_Your task:_
Would you transcribe the line that holds "You are a computer-use", plus every line beneath it through the end of the data, exactly and with nothing added?

▬▬▬▬▬▬

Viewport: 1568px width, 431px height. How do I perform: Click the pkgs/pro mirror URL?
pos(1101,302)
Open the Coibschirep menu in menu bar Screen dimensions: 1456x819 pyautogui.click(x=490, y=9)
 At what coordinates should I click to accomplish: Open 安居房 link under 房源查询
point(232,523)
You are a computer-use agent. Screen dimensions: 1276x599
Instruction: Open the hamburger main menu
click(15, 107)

▬▬▬▬▬▬

_Task response:_
You are a computer-use agent. Screen dimensions: 1276x599
Instruction: Open the hamburger main menu
click(15, 107)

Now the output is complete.